If they wish to specialise, further education is required. Unitec offers postgraduate education in eight different specialty areas of the medical imaging field.

Dr West has singled out trades as an area towards which parents should coax their school-leaving children. He is entirely justified in pointing out that the trades are far too often seen as a pathway for those with limited options, careers for secondary-school underachievers only.

Perceptions that the trades require only modest learning capacity, and that all the necessary knowledge and skills can be acquired on the job, are simply nonsense.

Try telling that to the sparky who works with complex electronic computer and industrial control systems, or the boatbuilder grappling with propulsion and resistance.

In fact, if you factor in the impact of regulations, legislation and statutory requirements that have been imposed on the trades in the past decade, you could make a strong argument that apprenticeships should simply be one facet of a comprehensive trades-related education system.

As with medical radiation technology, the trades offer far more scope for specialisation than in the past. Like practitioners of hospital radiography, tradespeople will increasingly need an educational grounding of the kind now offered by several major tertiary institutions in order to adapt to their changing environment.

To establish their businesses and become successful entrepreneurs, self-employed tradespeople need to learn from other business models, both successful and failed, in much the same way as business students. This also requires a higher level of education than has traditionally been considered necessary for a successful trades career.

Unitec is the first institution in New Zealand to offer a degree specifically for this purpose. And it is likely that, in time, it will become accepted within the trades that tradespeople must supplement their apprenticeship training and workplace experience with some form of higher education, in order to realise their full potential.

These are just two examples of non-traditional higher education that school-leavers and their parents could be encouraged to consider.

People entering the industries that will continue to be the mainstay of our economy for the foreseeable future, such as agriculture and horticulture, can also enhance their potential contribution to, and rewards from, their fields without compromising the work-ready skills employers demand.

The kinds of degree programmes offered at institutions such as Massey, AUT and Unitec are ideally suited to the purpose. To those areas you could add New Zealand's emerging creative industries, such as design, and film and television.

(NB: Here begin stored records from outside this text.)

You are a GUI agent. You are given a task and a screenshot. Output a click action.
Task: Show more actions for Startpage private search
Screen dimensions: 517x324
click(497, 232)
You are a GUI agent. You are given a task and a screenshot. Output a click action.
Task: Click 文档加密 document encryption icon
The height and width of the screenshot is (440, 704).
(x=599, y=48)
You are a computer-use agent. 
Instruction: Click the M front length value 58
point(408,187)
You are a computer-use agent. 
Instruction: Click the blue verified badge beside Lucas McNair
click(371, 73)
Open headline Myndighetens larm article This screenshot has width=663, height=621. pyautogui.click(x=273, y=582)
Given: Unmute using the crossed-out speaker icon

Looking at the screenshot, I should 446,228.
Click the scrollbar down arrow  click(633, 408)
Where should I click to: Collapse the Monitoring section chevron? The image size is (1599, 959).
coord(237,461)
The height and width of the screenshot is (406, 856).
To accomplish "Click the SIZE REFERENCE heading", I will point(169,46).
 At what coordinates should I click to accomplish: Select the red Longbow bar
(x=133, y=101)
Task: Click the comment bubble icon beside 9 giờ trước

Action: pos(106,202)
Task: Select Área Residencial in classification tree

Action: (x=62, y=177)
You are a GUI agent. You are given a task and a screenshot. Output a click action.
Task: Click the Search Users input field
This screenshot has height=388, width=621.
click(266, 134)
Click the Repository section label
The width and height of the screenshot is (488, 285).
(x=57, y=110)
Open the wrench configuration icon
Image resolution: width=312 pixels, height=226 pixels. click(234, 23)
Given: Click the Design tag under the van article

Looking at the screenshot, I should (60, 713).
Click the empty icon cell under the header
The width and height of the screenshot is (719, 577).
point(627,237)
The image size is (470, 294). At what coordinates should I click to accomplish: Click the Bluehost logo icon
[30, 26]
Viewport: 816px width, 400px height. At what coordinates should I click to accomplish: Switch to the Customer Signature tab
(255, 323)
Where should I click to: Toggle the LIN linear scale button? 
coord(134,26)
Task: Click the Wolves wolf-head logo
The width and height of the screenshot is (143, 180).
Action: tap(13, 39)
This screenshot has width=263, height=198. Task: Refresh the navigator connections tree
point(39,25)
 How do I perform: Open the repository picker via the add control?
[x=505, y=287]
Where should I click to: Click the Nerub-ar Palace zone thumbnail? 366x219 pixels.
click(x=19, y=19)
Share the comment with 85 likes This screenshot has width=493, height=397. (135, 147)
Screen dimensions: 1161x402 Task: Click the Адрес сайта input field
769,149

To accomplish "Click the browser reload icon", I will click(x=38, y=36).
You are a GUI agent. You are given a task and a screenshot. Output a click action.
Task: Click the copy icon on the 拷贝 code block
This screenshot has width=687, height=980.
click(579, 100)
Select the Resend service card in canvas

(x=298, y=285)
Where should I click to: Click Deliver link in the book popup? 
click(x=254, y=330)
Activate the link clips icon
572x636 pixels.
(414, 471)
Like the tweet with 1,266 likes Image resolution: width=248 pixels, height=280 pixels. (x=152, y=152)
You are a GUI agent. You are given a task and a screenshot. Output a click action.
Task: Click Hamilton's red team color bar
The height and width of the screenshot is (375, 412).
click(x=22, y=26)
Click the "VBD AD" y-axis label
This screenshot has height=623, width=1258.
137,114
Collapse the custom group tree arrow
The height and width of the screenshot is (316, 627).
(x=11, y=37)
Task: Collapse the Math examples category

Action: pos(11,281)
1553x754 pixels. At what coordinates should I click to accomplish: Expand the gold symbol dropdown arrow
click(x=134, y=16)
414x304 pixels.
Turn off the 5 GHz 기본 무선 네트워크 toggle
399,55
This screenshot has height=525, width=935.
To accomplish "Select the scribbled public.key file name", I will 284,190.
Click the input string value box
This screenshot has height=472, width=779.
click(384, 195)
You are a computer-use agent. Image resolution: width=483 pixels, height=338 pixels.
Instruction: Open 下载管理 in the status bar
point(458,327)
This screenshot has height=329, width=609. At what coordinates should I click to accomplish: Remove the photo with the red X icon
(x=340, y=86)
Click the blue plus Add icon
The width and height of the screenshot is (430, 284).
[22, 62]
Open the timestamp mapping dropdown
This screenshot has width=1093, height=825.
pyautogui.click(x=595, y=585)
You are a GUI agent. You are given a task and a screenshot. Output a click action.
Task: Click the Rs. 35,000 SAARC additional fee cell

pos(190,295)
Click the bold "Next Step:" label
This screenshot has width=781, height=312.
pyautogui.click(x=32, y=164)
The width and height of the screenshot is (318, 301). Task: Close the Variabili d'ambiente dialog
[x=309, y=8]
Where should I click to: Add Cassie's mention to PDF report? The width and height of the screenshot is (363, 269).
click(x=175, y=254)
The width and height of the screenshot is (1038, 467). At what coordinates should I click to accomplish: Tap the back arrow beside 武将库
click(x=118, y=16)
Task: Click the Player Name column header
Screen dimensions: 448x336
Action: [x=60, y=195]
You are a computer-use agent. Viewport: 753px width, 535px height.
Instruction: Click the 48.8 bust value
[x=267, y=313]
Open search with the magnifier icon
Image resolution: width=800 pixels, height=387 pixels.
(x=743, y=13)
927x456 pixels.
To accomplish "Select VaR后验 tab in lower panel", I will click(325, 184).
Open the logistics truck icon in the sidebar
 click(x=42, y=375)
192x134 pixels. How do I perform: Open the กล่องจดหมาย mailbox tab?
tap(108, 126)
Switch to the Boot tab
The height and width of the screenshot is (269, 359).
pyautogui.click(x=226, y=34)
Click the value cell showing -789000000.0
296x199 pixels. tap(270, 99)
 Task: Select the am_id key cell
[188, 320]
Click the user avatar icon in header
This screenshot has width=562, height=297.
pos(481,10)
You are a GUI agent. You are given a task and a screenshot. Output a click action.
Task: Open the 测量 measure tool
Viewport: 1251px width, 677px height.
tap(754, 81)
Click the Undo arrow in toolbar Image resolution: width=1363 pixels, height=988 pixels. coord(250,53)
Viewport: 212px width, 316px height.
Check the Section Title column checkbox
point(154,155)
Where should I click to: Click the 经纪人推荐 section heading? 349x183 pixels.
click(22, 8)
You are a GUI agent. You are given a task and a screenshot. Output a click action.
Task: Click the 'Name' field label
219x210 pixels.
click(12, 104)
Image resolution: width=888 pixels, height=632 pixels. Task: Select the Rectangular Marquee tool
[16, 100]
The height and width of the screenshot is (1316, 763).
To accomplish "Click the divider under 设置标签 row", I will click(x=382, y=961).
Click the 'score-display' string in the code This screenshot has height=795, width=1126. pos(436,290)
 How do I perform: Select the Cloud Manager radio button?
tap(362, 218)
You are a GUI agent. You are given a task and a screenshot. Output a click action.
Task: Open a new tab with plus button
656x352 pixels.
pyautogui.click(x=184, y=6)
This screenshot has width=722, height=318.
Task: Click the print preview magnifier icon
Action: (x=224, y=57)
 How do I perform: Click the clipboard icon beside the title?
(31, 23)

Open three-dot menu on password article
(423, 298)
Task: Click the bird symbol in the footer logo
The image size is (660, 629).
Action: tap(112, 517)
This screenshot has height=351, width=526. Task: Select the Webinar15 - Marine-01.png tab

While much of the recent debate has been focused on school-leavers, it is important to acknowledge that there is a growing demand from employers and employees for further education aimed at those already well-embarked on their careers.

AUT and Unitec both adopt the work-ready ethic in their degree programmes, with an emphasis on students gaining experience while they study. More than half the students at each institution are combining work with study, and most of these are working in a field related to their study.

In the tertiary landscape of the future, the education sector will continue to be driven by industry and professional needs, and continuing education will be one of the dominant themes.

* Dr John Webster is Unitec president and CEO.